# Dataframes and data handling

Dataframes are tabular data structures with labeled axes (rows and columns; like in excel). These data structures are commonly used in data science using software libraries such as Pandas and R dataframe (a reminder for those familiar with R).

Here we will use [pandas](https://pandas.pydata.org/) 

First we will import two libraries: `pandas` and `random`

In [15]:
import pandas as pd
import random

First lets define a simple example dataframe with ten rows and two colums with random variables. 

In [16]:
num_rows = 10
random_data_integer = [random.randint(0, 100) for i in range(num_rows)]
random_data_float = [random.uniform(0, 100) for i in range(num_rows)]

Then we create a **dictionary** (datastructure that represents a collection of variables of any type) with the two lists of data.

In [17]:
data = {'Random Integer': random_data_integer, 'Random Float': random_data_float}
data

{'Random Integer': [16, 81, 14, 73, 35, 60, 73, 9, 54, 59],
 'Random Float': [44.17359097614838,
  17.429419205459283,
  46.245183302692006,
  19.863547204363208,
  74.87940457529263,
  96.45444871184331,
  12.831316197790176,
  17.674797815512587,
  30.79320136269088,
  42.85239341643188]}

In the dictionary we now have two lists of numbers. 

With the `DataFrame` function from pandas (here integrated with the abbriviation of `pd`) we can convert the dictionary in a dataframe

In [18]:
df = pd.DataFrame(data)
df

Unnamed: 0,Random Integer,Random Float
0,16,44.173591
1,81,17.429419
2,14,46.245183
3,73,19.863547
4,35,74.879405
5,60,96.454449
6,73,12.831316
7,9,17.674798
8,54,30.793201
9,59,42.852393


In the output here we can now see the tabular structure of the dataframe. 

In addition, pandas includes multiple functions that can be directly applyed to a dataframe:

`info()` returns a quick summary of the values with basic informations that are included in the dataframe. 
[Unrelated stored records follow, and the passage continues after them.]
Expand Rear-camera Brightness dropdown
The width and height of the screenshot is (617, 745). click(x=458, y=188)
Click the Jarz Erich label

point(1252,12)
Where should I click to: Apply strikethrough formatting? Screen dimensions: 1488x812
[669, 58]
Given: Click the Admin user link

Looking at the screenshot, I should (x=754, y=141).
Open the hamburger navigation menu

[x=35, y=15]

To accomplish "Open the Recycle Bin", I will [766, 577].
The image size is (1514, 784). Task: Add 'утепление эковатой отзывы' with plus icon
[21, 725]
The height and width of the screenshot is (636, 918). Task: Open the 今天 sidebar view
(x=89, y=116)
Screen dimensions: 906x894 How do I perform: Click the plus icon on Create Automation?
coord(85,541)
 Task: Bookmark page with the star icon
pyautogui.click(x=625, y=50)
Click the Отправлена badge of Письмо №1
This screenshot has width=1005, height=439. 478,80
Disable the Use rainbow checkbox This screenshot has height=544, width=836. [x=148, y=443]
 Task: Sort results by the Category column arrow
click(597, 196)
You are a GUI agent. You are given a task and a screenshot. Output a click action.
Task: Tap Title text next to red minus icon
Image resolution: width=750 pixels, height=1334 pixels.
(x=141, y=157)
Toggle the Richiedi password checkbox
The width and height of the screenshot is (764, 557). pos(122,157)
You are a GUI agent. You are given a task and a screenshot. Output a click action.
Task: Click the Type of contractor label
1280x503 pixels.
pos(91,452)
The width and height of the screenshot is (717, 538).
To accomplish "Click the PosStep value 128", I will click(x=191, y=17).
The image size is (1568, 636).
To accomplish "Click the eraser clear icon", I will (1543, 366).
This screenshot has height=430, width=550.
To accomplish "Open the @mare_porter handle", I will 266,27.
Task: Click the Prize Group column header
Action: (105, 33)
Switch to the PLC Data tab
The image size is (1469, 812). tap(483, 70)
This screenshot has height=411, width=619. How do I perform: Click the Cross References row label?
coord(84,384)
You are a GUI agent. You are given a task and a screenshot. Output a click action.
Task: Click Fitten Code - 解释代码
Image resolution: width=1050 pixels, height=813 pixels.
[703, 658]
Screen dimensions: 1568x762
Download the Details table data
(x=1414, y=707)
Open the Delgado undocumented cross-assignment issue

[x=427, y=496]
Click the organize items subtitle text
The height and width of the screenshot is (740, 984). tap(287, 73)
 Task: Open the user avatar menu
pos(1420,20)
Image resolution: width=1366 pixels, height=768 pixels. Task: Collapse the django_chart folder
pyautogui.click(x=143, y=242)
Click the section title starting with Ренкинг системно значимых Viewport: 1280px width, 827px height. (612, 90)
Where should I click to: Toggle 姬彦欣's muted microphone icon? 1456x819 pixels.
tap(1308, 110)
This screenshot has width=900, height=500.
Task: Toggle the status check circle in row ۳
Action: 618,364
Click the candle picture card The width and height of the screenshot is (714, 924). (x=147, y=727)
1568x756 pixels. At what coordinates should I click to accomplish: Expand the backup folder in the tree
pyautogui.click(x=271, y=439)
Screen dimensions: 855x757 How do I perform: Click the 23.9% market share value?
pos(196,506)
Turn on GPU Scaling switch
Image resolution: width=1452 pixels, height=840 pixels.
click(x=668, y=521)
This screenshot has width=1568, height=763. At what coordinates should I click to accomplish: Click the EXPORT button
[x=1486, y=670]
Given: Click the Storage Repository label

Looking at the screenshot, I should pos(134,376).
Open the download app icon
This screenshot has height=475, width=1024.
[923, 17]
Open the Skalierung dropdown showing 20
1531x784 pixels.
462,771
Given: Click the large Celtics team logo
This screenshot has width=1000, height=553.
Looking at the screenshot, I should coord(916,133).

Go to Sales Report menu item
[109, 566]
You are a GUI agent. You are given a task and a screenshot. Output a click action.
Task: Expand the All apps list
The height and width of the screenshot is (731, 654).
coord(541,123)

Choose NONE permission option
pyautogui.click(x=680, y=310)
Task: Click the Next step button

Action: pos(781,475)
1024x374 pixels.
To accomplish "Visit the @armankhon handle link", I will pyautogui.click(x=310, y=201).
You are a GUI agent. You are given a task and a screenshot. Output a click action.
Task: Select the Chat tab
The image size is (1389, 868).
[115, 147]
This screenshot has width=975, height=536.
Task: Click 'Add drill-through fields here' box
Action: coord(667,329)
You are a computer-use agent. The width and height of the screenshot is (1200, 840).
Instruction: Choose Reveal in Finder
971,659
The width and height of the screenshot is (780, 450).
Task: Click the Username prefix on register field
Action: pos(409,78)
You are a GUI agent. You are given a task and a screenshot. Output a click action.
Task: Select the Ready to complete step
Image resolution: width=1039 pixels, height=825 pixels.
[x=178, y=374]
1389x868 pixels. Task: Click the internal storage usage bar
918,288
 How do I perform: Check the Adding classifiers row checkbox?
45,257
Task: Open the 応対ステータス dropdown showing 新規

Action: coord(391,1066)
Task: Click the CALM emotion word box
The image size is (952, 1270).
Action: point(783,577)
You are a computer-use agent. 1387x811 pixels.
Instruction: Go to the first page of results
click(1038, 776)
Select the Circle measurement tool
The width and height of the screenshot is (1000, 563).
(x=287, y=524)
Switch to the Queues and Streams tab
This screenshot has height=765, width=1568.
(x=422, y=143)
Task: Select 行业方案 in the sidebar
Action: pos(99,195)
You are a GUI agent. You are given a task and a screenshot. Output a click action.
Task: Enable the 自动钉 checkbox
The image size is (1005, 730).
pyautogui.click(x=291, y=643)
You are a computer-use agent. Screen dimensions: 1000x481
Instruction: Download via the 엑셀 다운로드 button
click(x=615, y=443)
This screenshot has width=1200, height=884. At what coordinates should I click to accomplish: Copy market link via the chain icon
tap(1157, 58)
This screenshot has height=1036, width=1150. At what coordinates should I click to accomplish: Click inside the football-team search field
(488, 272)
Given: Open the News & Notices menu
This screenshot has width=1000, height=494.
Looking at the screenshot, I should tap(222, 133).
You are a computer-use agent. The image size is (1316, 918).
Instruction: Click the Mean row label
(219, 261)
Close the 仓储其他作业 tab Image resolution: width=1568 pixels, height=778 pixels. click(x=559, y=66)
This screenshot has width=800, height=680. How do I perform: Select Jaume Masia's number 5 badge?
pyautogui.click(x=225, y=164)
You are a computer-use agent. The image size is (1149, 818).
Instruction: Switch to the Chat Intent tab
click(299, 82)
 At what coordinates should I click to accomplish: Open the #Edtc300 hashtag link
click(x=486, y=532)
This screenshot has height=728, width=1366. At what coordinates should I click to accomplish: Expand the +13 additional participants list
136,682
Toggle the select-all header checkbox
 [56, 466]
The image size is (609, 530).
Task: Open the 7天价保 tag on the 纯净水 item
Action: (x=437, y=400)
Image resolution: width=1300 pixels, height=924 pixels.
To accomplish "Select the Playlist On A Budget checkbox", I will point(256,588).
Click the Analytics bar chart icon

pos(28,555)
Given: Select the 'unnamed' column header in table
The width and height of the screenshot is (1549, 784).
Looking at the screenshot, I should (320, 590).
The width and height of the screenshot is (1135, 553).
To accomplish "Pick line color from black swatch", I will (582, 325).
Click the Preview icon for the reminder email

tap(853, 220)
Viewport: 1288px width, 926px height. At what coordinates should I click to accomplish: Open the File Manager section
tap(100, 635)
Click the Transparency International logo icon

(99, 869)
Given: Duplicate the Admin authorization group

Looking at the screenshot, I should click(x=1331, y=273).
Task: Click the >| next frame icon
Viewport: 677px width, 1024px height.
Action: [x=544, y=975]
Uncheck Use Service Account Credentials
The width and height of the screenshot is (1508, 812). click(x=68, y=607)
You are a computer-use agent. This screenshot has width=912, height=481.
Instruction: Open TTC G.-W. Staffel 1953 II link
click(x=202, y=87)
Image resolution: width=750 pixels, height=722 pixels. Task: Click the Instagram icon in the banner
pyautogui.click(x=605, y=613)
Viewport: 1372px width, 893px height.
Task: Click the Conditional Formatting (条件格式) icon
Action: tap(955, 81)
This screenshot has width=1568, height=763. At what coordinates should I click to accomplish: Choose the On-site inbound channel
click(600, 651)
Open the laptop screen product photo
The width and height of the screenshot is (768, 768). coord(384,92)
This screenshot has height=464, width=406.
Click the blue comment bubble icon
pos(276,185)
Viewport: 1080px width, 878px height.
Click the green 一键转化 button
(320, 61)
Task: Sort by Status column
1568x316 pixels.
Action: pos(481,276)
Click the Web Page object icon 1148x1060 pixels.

`corr()` returns a correlation matrix that informs about the similarities between variables (i.e., a high correlation r > .8 would indicate that two variables would be highly similar; an r arround zero would indicate low similarity). 

In [23]:
df.info()

<class 'pandas.core.frame.DataFrame'>
RangeIndex: 10 entries, 0 to 9
Data columns (total 2 columns):
 #   Column          Non-Null Count  Dtype  
---  ------          --------------  -----  
 0   Random Integer  10 non-null     int64  
 1   Random Float    10 non-null     float64
dtypes: float64(1), int64(1)
memory usage: 288.0 bytes


In [24]:
df.corr()

Unnamed: 0,Random Integer,Random Float
Random Integer,1.0,-0.181792
Random Float,-0.181792,1.0


**Exercise**: Create a dataframe with at least 3 columns. 

**Data handling**

Typically, a dataset is stored in a file. For example, one can export and store a excel sheet in a `.csv` file (CSV: comma seperated file). Similarly, we can store our dataframe `df` in a `.csv` file with the `to_csv` function. 

In [26]:
df.to_csv("./datasets/data.csv", index=False)

Now a new file (`data.csv`) is stored in the `./dataset/` folder that includes all values from the dataframe. 

With the `read_csv()` function one can read the file again and store it directly in a dataframe again. 

In [27]:
df_read_from_file = pd.read_csv("./datasets/data.csv")
df_read_from_file

Unnamed: 0,Random Integer,Random Float
0,16,44.173591
1,81,17.429419
2,14,46.245183
3,73,19.863547
4,35,74.879405
5,60,96.454449
6,73,12.831316
7,9,17.674798
8,54,30.793201
9,59,42.852393


**Exercise**: Store your new dataframe in the file `new_random_data.csv` and load it again.